Des recherches, des comparaisons font apparaître d’autres morts, d’autres décès tout aussi mystérieux dont la jeune sœur par adoption de Sean Egan, un as du SAS. Sarah Talbot et Sean Egan vont unir leurs efforts afin de débrouiller un écheveau qui va les conduire de Londres en Irlande en passant par Paris et sa banlieue et la Sicile. Ils sont suivis comme leur ombre par un certain Jago, mais ce ne sont que des marionnettes manipulées par un mystérieux Monsieur Smith.

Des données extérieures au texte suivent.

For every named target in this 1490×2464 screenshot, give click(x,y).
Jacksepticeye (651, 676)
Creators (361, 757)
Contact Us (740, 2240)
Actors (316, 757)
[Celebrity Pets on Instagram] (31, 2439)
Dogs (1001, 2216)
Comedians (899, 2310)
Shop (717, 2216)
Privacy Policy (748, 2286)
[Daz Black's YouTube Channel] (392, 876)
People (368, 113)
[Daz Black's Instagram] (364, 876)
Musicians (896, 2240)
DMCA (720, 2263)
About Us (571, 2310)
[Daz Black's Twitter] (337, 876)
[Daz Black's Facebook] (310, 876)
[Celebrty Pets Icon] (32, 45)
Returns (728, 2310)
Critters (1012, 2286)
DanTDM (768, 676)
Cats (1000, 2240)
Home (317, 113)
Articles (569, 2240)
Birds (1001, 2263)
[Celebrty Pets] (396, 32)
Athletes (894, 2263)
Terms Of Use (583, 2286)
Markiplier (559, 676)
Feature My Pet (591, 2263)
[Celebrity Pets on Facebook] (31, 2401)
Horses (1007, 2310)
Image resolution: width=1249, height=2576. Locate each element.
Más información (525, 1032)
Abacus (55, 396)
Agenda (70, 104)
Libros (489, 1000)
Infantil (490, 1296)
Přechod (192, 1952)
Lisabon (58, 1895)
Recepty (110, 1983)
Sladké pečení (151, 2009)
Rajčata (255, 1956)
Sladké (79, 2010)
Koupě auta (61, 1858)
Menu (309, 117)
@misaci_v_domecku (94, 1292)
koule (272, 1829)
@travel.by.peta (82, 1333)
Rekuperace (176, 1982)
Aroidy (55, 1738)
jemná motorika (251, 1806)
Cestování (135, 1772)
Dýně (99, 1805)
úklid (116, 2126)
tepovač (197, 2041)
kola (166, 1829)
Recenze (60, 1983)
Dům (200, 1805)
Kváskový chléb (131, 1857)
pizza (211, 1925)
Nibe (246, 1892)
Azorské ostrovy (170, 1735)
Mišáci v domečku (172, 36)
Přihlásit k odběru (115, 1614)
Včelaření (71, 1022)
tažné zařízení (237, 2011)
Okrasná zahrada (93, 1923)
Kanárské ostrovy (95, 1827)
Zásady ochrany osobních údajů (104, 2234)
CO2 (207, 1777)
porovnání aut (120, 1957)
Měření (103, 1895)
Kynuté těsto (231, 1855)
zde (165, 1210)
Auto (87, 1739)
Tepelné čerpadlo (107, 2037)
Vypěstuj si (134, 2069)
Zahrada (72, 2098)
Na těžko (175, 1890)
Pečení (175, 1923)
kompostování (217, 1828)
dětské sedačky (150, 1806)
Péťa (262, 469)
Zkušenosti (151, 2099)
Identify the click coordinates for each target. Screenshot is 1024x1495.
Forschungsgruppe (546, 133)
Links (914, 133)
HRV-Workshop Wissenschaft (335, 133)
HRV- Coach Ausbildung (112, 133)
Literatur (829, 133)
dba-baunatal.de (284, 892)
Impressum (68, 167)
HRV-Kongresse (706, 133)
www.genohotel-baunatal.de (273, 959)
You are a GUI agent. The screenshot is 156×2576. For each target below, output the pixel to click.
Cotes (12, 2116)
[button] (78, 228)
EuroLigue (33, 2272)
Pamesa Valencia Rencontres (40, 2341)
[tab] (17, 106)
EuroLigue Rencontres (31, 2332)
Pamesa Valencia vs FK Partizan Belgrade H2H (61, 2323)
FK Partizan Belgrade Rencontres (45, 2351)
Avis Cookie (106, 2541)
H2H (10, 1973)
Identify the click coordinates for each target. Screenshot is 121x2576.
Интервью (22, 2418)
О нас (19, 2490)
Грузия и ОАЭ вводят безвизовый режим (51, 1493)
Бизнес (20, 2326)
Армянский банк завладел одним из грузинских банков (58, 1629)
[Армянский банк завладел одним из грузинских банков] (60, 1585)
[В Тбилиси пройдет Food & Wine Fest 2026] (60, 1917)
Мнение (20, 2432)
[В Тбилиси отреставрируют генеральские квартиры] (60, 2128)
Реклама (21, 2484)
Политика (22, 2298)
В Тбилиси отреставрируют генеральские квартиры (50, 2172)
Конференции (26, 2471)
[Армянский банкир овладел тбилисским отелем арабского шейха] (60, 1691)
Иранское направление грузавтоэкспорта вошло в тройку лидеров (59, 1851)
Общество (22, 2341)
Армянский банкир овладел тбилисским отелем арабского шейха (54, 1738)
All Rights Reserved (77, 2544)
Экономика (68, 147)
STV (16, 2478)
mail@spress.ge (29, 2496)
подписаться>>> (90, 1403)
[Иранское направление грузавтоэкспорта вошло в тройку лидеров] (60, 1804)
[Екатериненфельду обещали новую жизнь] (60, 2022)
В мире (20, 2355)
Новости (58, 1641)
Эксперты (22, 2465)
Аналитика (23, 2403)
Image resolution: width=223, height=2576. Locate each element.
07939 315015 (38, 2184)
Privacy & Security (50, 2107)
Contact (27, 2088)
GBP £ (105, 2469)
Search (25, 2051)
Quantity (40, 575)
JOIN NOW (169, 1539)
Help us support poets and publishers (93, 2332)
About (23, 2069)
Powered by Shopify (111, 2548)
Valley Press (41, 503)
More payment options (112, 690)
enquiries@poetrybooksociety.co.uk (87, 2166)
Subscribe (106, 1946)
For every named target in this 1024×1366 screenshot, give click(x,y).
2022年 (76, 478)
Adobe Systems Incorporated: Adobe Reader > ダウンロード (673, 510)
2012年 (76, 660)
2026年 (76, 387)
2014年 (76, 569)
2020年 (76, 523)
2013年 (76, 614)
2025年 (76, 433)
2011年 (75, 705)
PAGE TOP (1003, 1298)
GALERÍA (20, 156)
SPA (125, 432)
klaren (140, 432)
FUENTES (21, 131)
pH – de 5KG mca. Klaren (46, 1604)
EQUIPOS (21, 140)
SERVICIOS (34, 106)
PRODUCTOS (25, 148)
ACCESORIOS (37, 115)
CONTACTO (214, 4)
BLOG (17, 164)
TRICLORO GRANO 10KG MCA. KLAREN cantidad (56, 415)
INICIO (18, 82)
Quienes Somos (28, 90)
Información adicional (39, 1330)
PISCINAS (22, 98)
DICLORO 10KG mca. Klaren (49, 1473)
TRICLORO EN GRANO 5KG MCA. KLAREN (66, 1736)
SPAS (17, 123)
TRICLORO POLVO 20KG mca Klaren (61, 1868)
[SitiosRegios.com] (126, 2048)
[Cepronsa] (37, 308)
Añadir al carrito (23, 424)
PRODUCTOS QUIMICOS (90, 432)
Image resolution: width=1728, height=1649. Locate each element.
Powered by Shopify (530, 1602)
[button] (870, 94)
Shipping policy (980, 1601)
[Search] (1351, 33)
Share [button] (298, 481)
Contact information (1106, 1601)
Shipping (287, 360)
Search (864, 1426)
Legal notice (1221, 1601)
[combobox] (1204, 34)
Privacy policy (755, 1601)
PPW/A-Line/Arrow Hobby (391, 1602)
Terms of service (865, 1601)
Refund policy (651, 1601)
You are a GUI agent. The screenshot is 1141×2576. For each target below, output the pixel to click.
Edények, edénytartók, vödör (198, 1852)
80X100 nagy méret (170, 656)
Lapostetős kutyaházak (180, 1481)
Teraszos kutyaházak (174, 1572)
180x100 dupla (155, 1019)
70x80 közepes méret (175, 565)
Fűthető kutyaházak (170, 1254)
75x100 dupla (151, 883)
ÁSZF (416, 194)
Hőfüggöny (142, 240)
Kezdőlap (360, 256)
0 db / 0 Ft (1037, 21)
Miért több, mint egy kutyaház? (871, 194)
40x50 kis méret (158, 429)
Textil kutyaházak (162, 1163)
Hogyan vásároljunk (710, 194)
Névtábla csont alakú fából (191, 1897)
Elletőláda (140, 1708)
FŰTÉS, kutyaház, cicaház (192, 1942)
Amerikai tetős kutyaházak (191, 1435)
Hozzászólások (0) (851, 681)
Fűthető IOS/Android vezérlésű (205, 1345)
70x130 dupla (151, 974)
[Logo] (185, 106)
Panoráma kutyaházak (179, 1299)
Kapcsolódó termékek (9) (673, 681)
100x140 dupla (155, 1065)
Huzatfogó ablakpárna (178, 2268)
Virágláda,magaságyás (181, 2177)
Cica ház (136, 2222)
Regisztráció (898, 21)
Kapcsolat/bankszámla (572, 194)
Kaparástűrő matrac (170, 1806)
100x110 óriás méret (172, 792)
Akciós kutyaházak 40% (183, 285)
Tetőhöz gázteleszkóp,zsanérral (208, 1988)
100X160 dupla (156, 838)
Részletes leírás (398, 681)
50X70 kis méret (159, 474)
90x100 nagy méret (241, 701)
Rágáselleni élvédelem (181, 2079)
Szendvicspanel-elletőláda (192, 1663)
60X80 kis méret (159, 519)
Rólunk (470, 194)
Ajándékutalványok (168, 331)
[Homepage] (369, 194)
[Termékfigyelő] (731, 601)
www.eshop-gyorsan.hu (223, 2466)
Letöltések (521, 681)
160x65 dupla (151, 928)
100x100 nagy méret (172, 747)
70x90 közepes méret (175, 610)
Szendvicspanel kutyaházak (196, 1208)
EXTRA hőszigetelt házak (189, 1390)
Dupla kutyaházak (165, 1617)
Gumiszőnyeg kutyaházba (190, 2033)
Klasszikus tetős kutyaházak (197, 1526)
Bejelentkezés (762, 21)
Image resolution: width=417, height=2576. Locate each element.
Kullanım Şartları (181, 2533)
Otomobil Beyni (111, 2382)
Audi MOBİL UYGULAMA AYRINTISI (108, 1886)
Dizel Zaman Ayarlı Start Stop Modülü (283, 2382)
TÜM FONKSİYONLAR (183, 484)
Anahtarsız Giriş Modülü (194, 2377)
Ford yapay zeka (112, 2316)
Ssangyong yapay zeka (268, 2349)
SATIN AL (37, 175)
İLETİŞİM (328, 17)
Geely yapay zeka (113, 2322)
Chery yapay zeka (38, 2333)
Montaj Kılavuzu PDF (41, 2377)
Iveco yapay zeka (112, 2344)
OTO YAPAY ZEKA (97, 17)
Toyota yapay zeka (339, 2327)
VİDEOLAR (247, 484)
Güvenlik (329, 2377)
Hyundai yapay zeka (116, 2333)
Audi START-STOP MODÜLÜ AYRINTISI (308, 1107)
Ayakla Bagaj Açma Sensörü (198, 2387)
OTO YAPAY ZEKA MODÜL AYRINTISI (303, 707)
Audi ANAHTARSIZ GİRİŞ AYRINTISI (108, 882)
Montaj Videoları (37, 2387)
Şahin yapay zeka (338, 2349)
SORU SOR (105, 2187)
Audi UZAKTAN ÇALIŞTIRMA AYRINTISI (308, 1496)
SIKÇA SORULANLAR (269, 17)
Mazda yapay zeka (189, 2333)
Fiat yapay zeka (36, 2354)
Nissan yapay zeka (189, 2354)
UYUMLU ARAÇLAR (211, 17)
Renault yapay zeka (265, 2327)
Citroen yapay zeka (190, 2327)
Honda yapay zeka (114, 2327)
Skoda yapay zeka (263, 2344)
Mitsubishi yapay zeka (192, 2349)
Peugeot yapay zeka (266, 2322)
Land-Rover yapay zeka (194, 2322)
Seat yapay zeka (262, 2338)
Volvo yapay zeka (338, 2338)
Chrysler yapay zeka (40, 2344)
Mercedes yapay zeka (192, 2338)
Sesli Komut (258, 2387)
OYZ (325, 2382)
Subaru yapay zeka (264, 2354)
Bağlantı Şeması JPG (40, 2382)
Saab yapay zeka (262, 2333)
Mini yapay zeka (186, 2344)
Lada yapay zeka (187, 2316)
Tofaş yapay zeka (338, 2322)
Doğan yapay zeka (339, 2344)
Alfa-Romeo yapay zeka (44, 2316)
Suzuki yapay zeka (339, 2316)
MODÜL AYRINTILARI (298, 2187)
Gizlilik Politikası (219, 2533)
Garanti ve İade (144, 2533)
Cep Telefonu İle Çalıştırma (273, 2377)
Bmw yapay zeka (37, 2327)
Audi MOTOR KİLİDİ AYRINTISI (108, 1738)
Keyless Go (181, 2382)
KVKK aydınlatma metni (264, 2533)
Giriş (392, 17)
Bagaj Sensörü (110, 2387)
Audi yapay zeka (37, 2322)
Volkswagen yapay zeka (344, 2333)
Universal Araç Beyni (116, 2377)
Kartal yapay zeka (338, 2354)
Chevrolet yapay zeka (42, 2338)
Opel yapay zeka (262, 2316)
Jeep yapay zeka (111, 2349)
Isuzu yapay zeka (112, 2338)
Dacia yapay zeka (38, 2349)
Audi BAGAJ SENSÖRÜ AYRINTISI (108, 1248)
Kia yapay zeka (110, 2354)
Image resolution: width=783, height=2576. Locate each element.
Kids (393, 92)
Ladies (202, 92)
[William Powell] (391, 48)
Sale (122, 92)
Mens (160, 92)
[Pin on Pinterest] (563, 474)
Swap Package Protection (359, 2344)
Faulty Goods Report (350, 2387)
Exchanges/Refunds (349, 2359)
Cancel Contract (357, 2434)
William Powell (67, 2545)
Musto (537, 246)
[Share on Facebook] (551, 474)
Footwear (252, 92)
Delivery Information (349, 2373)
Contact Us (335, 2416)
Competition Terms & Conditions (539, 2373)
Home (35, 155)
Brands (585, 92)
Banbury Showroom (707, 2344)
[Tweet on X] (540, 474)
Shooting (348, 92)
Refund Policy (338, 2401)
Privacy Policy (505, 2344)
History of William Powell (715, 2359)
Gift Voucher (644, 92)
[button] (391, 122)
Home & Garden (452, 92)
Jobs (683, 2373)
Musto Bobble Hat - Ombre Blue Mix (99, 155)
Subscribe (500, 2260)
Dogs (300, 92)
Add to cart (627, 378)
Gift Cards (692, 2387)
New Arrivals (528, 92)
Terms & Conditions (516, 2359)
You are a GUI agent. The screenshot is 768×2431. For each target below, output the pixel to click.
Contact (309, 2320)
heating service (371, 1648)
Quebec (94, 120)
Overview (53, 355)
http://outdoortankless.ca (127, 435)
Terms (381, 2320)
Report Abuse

Leur enquête s’effectue en marge du MI5, organisme secret qui surveille leurs déplacements afin d’éviter tout dérapage.

 

Il est loin le temps où Jack Higgins était traduit en France sous les noms de Harry Patterson, Martin Fallon ou James Graham. C’est véritablement sous l’alias de Jack Higgins et avec des romans comme Solo, Exocet et surtout La Nuit des loups, dont une partie de l’action se passe durant la Seconde Guerre Mondiale entre Granville et Bayeux, que cet auteur fort intéressant s’est imposé en France.

Saison en enfer est à ranger dans la catégorie Réussite. Un roman que l’on lit avec beaucoup de plaisir et qui jamais tombe dans le scabreux, la violence inutile et le sexe de complaisance, la seule préoccupation de l’auteur étant de distraire le lecteur. Mission accomplie.

Jack HIGGINS : Saison en enfer.

Jack HIGGINS : Saison en enfer. Editions Albin Michel. Parution 28 février 1990. 334 pages. Réédition Le Livre de Poche. Parution novembre 1992. 350 pages.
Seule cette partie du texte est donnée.